Sportärzten geht es um die Gesundheit

Im Wesentlichen zwei Punkte werden für diese grundlegende Ablehnung angeführt: Zum einen sei die Bedienung des Eingabegeräts nicht der für eine Sportart notwendige Selbstzweck der Betätigung, sondern lediglich Mittel zum Zweck. Nämlich um eine Figur auf dem Bildschirm zu bewegen. Vergleichbar sei dies mit einem Pianisten, der, so heißt es in der Stellungnahme, „ja auch nicht zeigen möchte, wie virtuos und koordinativ anspruchsvoll er die Tasten seines Flügels bedienen kann, sondern die Motorik ist auch hier nur Mittel zum Zweck, Klänge und Melodien zu erzeugen“.

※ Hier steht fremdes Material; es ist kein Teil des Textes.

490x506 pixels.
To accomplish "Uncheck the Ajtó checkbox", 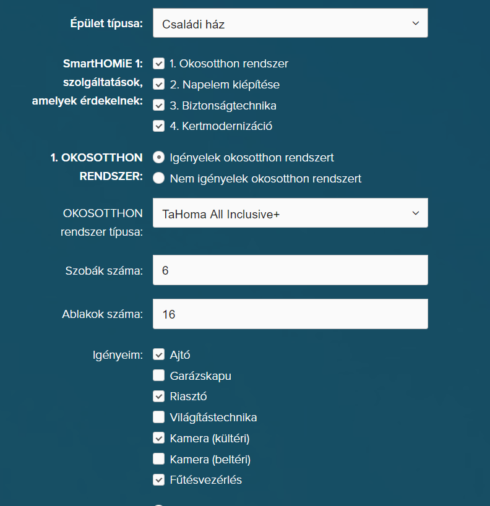I will [159, 354].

Zum anderen verweisen die Experten auf jene kommerziell am erfolgreichsten und die Wettkampfszene im E-Sport dominierenden Spiele, in denen es um die Simulation von Töten, Zerstören und Erobern geht. Auch der Deutsche Olympische Sportbund (DOSB) hat sich gegen eine Anerkennung des E-Sports ausgesprochen und auch gegen die Bezeichnung. Beim DOSB spricht man stattdessen von E-Gaming und virtuellen Sportarten.

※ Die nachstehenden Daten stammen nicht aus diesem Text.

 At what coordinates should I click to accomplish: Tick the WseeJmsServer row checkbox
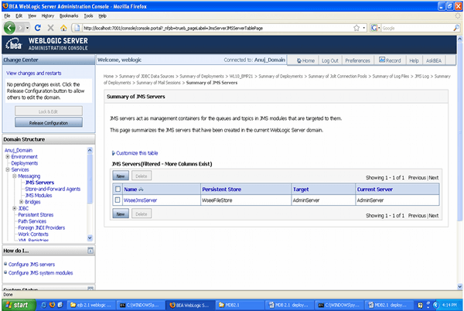pos(118,200)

Begrifflichkeiten sind das, die Sportärzte wenig interessieren. Ihnen geht es um Grundsätzliches, um die Gesundheit. Gerade in Zeiten von Digitalisierung und einem zunehmend sitzenden Lebensstil nehme der Sport für die Erhaltung körperlicher Leistungsfähigkeit eine immer wichtigere Funktion ein. „Wettkampfmäßige Video- und Computerspiele wirken jedoch den positiven gesundheitlichen Effekten des Sports entgegen: Sie sind auf die Bewegung der Finger beschränkt und fördern die allgemeine Bewegungsarmut durch das Sitzen vor den Bildschirmen“, heißt es in der Stellungnahme, die auch der Dresdner Sportarzt Dr. Axel Klein unterzeichnet hat. Mit Sorge beobachtet er die Entwicklung. „Für eine kurze Zeit mögen Computerspiele eine Ablenkung sein, aber auf lange Sicht sehe ich das in Bezug auf die kindliche Entwicklung angesichts der ohnehin festgestellten Bewegungsarmut sehr kritisch“, sagt Klein, zugleich Vorsitzender des Sächsischen Sportärztebundes.

Ob es sich zu Hause um Fernsehen oder Videospiele handelt, spielt laut Klein nur eine untergeordnete Rolle. Sitzen ist sitzen. Und doch macht er einen Unterschied. Schnelle Bildschnitte, massives Flimmern, dazu die beim Zocken erhöhte Herzfrequenz, der Adrenalin-Anstieg im Körper und vermehrte Stressreaktionen – gesundheitsfördernd sei das nicht. „Computerspiele bergen ein hohes Suchtpotenzial, was dazu geführt hat, dass die WHO im Juni 2018 Computerspielsucht als offizielle Krankheit eingestuft hat“, sagt Klein.

Kein Vergleich mit analoger Welt

Dass es sich in diesen Corona-Tagen mit Kontaktsperre und Schulausfall um eine Ausnahmesituation handelt, sei unbestritten. Umso mehr sieht Klein die Eltern gefordert, Bewegungsangebote für Kinder zu schaffen. Als Grundregel gelte dabei, dass körperliche Bewegung mindestens etwa in gleicher Menge stattfinden sollte wie die Zeit vor dem Bildschirm.

Der These, E-Sport könne an sportliche Aktivitäten im echten Leben heranführen, widersprechen Klein und seine Kollegen: „Es ist höchst unwahrscheinlich, dass Kinder und Jugendliche, die ihr Können an der Konsole oder am PC zeigen und darüber Anerkennung erfahren, plötzlich in die analoge Version der jeweiligen Sportart wechseln, zumal beide Tätigkeiten hinsichtlich der motorischen Anforderungen nichts miteinander gemein haben.“ Die Analogie liege allein darin, dass in den Spielen sportliche Handlungen simuliert werden. Den Bewegungsmangel verursachen Sportsimulationen aber genauso wie alle übrigen Spiele. Fakt ist: Das Virus wird irgendwann gehen, die Debatte aber bleiben.